France Digitale accused Apple of violating EU privacy laws last year, leading the Commission nationale de l’informatique et des libertés (CNIL)  to launch an investigation.

With iOS 14, Apple released new privacy settings that let consumers control the personal data given to companies. This move had a huge impact on companies like Facebook, and smaller businesses that rely on data collection in apps to generate targeted ads.

France Digitale, however, has claimed that Apple’s privacy policies do not extend to its own apps and services. In other words, the iGiant tracks users without their explicit consent and doesn’t give them the choice to opt out. Now, Francois Pellegrini, a rapporteur working on behalf of CNIL, has sided with France Digitale. He recommended Apple be fined €6 million ($6.3 million) for flouting the European Union’s ePrivacy directive.

Apple released iOS 14.6 in February broke its own privacy rules and allowed them to collect location data from users, although as of June, they changed it and have since removed the cookie-collection feature, according to Reuters

Gary Davis, Apple’s head of privacy, disagreed with the French regulator and believed any sanctions should be decreased. “The absence of any seriousness to the breach…means that the amount of the fine should be decreased,” he said.

The decision on this matter is still pending with the authorities at CNIL.

Currently, Apple is facing a €6 million ($6.8 million) fine from the CNIL. Although this is a significant amount of money for most individuals, it’s a far cry from some of the penalties and fines Apple has faced in France before.
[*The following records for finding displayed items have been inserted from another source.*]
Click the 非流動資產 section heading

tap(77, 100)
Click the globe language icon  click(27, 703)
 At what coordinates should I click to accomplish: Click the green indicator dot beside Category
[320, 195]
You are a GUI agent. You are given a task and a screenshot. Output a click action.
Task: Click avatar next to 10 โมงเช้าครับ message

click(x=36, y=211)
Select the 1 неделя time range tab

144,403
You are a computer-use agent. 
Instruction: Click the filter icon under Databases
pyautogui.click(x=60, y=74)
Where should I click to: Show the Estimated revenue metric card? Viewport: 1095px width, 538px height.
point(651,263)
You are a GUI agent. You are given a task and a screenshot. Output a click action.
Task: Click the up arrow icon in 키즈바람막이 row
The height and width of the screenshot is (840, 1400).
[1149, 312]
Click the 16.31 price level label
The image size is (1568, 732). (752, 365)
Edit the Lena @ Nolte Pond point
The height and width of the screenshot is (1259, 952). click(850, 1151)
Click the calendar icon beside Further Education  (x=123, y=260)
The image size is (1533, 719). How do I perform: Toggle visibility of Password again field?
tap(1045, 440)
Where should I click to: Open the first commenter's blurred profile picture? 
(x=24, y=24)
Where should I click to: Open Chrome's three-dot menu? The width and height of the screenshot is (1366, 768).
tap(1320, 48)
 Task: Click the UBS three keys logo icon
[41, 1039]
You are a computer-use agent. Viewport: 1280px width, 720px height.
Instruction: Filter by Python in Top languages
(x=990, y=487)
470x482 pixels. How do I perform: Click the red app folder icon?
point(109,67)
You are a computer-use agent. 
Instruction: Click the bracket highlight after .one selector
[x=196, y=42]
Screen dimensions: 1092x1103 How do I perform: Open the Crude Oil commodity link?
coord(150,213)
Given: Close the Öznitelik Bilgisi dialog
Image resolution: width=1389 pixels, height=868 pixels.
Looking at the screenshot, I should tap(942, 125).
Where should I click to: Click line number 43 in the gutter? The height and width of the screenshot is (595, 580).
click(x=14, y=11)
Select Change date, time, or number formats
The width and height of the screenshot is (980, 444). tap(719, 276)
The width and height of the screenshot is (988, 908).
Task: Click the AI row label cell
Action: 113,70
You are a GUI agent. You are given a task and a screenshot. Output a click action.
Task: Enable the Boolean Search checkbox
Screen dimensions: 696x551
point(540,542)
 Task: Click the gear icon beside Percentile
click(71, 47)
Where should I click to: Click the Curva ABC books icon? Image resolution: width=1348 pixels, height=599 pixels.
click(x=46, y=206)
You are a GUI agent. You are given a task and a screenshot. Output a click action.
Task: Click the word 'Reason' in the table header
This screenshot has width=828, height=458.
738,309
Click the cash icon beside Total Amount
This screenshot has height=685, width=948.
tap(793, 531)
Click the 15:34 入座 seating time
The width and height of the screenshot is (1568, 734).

Previously, they incurred €48.5 million ($51.1 million) for violations of antitrust laws and another €25 million ($26.3 million) for throttling older iPhones with limited battery capacity to prevent them from turning off unexpectedly.

In October, a €1.1 billion ($1.15 billion) fine from the Autorité de la Concurrence – France’s antitrust body – against Apple was slashed to just €372 million ($392 million). The lower fine stemmed from a decision by courts to drop charges that claimed Apple conspired with distributors Tech Data and Ingram Micro to fix prices for some of their devices by agreeing not to sell them at discounted rates.